DPE : le coefficient de conversion de l’électricité sera abaissé à 1,7 au 1er janvier 2027

DPE : le coefficient de conversion de l’électricité sera abaissé à 1,7 au 1er janvier 2027

Un changement important se profile pour le diagnostic de performance énergétique (DPE). Un arrêté publié le 26 août 2026 acte la baisse du coefficient de conversion de l’électricité en énergie primaire, qui passera de 1,9 à 1,7 à compter du 1er janvier 2027. Cette évolution, qui modifie la manière dont la performance énergétique des logements est calculée, aura des effets visibles sur le classement de nombreux biens.

Un indicateur technique qui pèse sur le classement des logements

Le coefficient de conversion sert à transformer l’électricité consommée dans un logement en énergie primaire, celle qui est prise en compte pour établir le DPE. En le faisant passer de 1,9 à 1,7, les pouvoirs publics ajustent donc la méthode de calcul, ce qui peut améliorer la note de certains logements chauffés à l’électricité sans qu’aucun travaux n’ait été réalisé.

Selon les organisations professionnelles qui réagissent à cette décision, cette évolution aurait des conséquences immédiates sur la lecture du parc immobilier.
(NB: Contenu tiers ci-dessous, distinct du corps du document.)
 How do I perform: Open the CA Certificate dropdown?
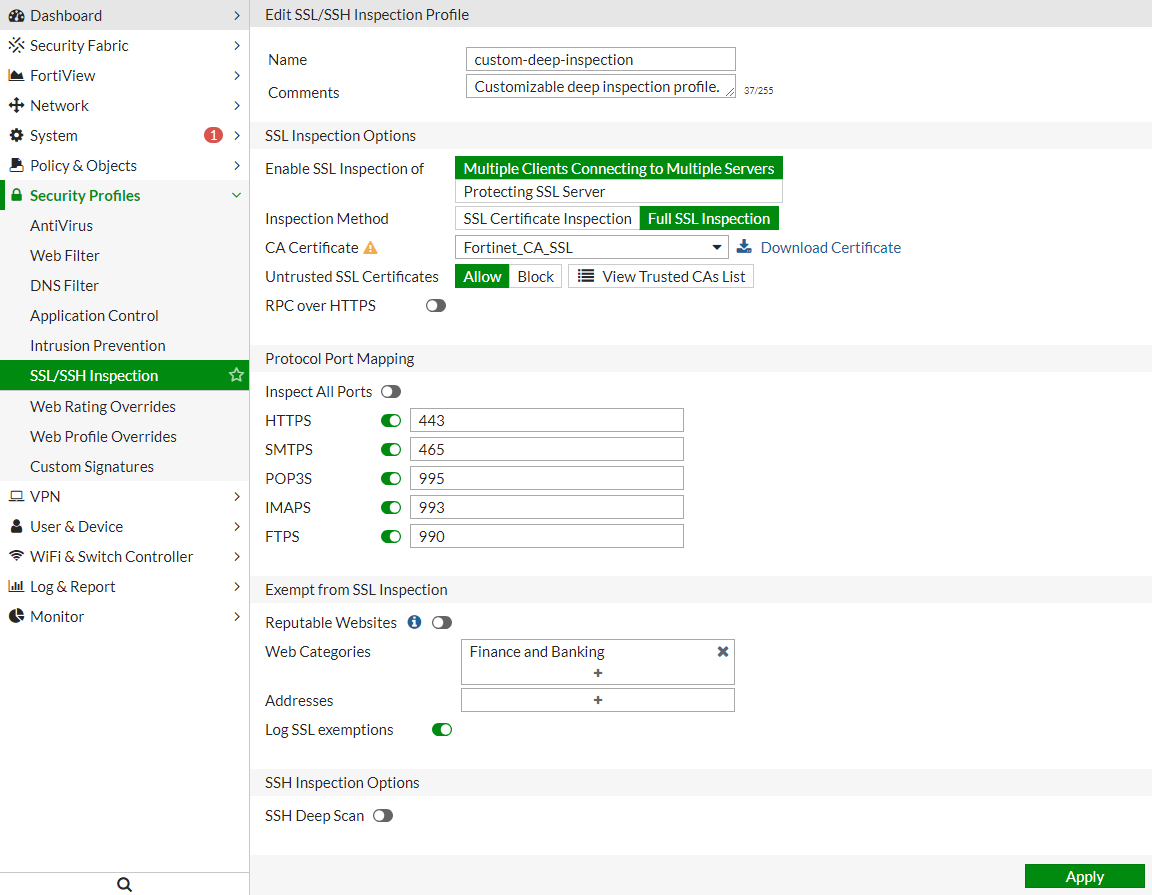pyautogui.click(x=592, y=248)
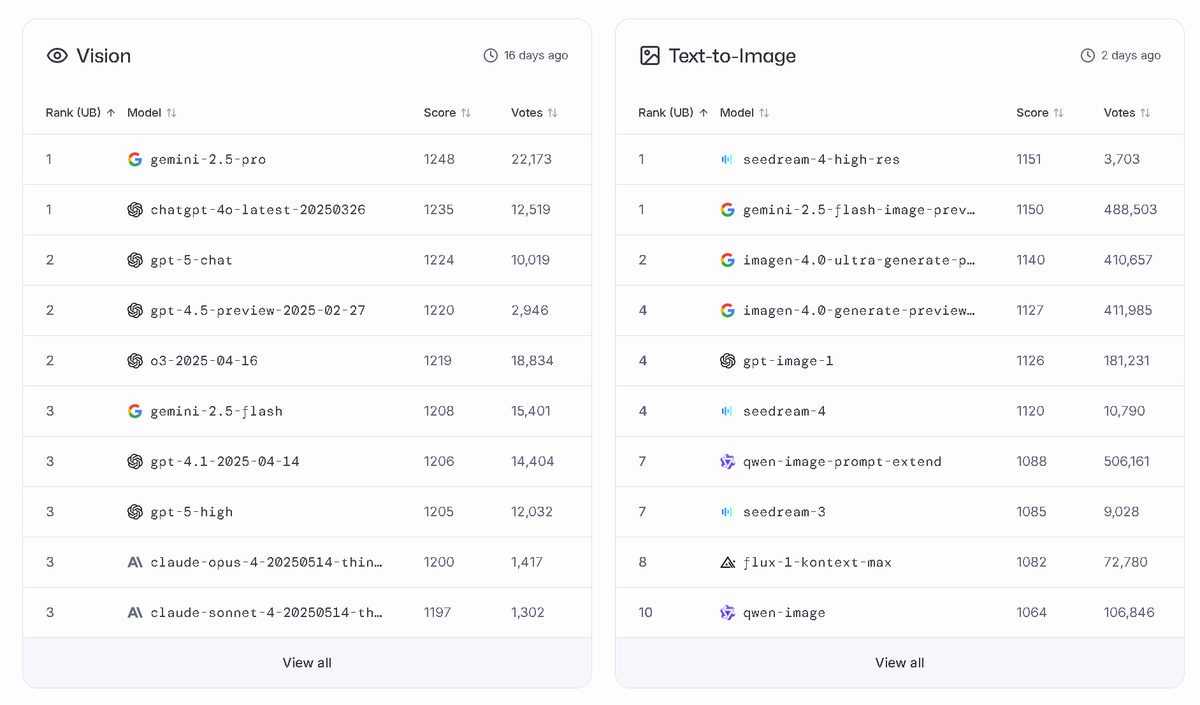The width and height of the screenshot is (1200, 705).
Task: Toggle Rank (UB) sort in Vision table
Action: 80,113
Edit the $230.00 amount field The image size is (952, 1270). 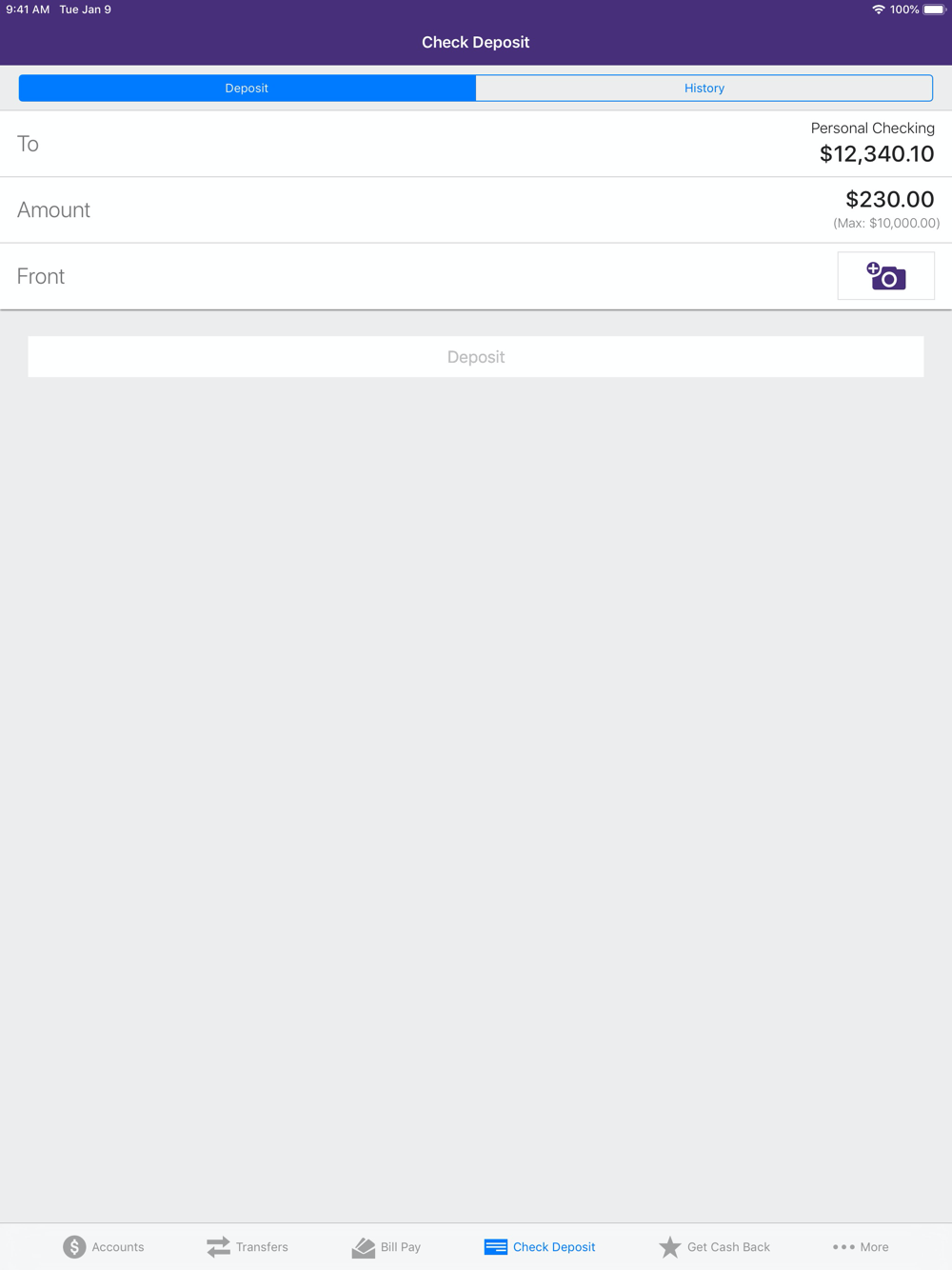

Elles estiment qu’elle permettrait à plusieurs centaines de milliers de logements actuellement classés F ou G de sortir du statut de « passoire thermique » uniquement grâce à ce changement de règle.
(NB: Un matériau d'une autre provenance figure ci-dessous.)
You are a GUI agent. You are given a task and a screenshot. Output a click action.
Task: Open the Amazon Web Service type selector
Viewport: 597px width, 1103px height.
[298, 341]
Une réforme déjà amorcée en 2025

Ce n’est pas la première fois que ce coefficient est revu à la baisse. Un premier ajustement avait déjà été mis en place à l’été 2025. La nouvelle décision, un an plus tard, vient donc accentuer l’effet de reclassification observé sur une partie du parc résidentiel.

Les critiques pointent un risque de décalage entre l’affichage réglementaire et la réalité du logement. En clair, un bien peut voir son étiquette DPE s’améliorer sans modification de son isolation, de son chauffage ou de son confort thermique.
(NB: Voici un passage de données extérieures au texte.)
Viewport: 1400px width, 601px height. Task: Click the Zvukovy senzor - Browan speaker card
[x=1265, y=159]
Des inquiétudes sur la crédibilité du DPE

Pour plusieurs acteurs du secteur, la mesure brouille le message envoyé aux propriétaires comme aux locataires. Ils redoutent qu’un DPE perçu comme plus favorable ne reflète plus suffisamment l’état réel du logement et des consommations d’énergie.

Le texte a d’ailleurs été adopté, selon ces mêmes organisations, contre l’avis du Conseil supérieur de l’énergie et de plusieurs représentants de l’écosystème de la rénovation. Une controverse qui alimente le débat sur la fiabilité du diagnostic comme outil de référence pour orienter les choix de rénovation.

Isolation et électrification : deux leviers différents

Les professionnels du bâtiment rappellent aussi qu’une meilleure prise en compte de l’électricité dans le calcul ne remplace pas les travaux de rénovation de fond. L’électrification des usages peut jouer sur le bilan énergétique, mais elle ne traite pas à elle seule les pertes de chaleur, les parois mal isolées ou les défauts d’enveloppe du bâti.

Dans cette perspective, ils estiment que la baisse du coefficient pourrait détourner l’attention des interventions les plus structurantes, notamment l’isolation, au moment où la rénovation énergétique reste un enjeu majeur pour le parc français.

Des effets attendus sur le marché de la rénovation

Au-delà du classement des logements, cette évolution pourrait aussi avoir des répercussions sur les professionnels de la rénovation énergétique. Les organisations opposées à la mesure craignent un affaiblissement de l’activité pour les artisans et entreprises spécialisés dans l’isolation, si une partie des logements sort du radar des passoires thermiques sans chantier associé.

Reste à voir comment cette nouvelle règle sera intégrée par les propriétaires, les diagnostiqueurs et les acteurs de l’immobilier à partir de 2027. Une chose est certaine : le DPE, déjà au cœur de nombreux débats depuis sa réforme, continue de peser lourd dans la politique du logement en France.